Copy everything from "Trump equals Hurricane" down to "just in case." in the diary entry about the bear.

## EXERCISE PASSAGE
.....

Saturday 21 October 2017

An encounter with a bear (Oct. 11)


DIARY

Trump equals Hurricane Mouth

                        by Robert LaFrance

            Since I have an orchard of five or six dozen apple trees and three pear trees, I am very careful when I walk among those trees. Careful about what I step in (left by bears) and careful about what wants to chew on me (also bears).
            Yesterday about 7:00 pm – when the bears usually come out – I took a walk out that way. I was armed with my walking stick (a pool cue) and two cans of bear spray, just in case.
            During my 20-minute walk, I encountered no ‘animal of interest’ and my boots were still clean. Back at the house, I put the two cans of bear spray on my shed steps and leaned the pool cue up against the shed before going to my garden to get a couple of ripe tomatoes for munching purposes. After I picked them, I started walking back to the house and was taken aback by what was dead ahead, but not dead.
            A HUGE bear was walking on all fours and looking right at me as if I had been the one who had shot his grandmother in 2009. Then, getting ready to charge, he stood up. I moved over to my right until I stood behind the compost pile. At least Mister Bruno would have to get his feet dirty before he ripped me to shreds.

.....

## DATA SUPPLIED

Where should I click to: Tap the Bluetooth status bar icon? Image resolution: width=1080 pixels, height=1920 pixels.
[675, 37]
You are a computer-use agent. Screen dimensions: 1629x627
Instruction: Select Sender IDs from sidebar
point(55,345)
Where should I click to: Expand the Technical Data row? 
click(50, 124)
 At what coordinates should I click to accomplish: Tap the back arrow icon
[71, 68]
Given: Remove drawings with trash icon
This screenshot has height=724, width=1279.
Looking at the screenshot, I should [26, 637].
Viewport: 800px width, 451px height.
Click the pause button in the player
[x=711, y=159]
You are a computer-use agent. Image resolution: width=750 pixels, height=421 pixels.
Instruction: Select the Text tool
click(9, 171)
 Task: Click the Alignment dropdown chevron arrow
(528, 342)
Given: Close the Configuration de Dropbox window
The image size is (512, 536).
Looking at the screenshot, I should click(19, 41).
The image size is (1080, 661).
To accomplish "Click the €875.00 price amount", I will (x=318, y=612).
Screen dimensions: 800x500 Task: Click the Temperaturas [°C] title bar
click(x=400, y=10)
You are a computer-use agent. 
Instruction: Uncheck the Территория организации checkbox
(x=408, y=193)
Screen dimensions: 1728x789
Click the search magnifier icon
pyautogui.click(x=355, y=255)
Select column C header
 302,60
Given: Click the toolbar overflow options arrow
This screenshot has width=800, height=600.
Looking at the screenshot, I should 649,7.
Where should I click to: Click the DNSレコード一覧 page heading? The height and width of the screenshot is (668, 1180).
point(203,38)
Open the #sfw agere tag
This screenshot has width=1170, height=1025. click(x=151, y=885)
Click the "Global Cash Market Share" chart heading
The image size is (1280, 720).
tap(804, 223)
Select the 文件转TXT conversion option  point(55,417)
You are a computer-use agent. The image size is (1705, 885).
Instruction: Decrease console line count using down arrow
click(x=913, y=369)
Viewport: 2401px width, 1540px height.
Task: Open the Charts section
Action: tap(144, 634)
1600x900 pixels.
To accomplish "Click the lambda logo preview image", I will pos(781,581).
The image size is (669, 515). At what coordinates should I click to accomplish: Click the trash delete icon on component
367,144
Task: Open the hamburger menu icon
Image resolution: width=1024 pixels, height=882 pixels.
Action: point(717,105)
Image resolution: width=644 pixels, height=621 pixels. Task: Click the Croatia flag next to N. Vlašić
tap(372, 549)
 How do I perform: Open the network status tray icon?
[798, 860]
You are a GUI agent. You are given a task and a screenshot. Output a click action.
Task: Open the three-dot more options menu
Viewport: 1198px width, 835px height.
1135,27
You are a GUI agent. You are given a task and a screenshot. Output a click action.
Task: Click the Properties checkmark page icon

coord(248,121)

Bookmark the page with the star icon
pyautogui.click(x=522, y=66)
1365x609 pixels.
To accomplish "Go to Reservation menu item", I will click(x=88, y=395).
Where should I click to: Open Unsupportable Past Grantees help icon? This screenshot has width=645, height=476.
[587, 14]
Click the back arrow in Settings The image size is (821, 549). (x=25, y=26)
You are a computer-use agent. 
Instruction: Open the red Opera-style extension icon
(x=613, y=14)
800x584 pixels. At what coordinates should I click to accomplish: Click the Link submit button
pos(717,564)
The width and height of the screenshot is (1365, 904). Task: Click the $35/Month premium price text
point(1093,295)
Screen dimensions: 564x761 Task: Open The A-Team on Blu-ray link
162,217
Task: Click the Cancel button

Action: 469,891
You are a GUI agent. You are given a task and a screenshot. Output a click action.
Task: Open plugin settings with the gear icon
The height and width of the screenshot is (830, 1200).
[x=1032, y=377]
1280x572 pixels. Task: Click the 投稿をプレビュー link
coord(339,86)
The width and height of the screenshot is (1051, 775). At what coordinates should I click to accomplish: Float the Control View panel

.....

## THE COMPLETED TASK
Trump equals Hurricane Mouth

                        by Robert LaFrance

            Since I have an orchard of five or six dozen apple trees and three pear trees, I am very careful when I walk among those trees. Careful about what I step in (left by bears) and careful about what wants to chew on me (also bears).
            Yesterday about 7:00 pm – when the bears usually come out – I took a walk out that way. I was armed with my walking stick (a pool cue) and two cans of bear spray, just in case.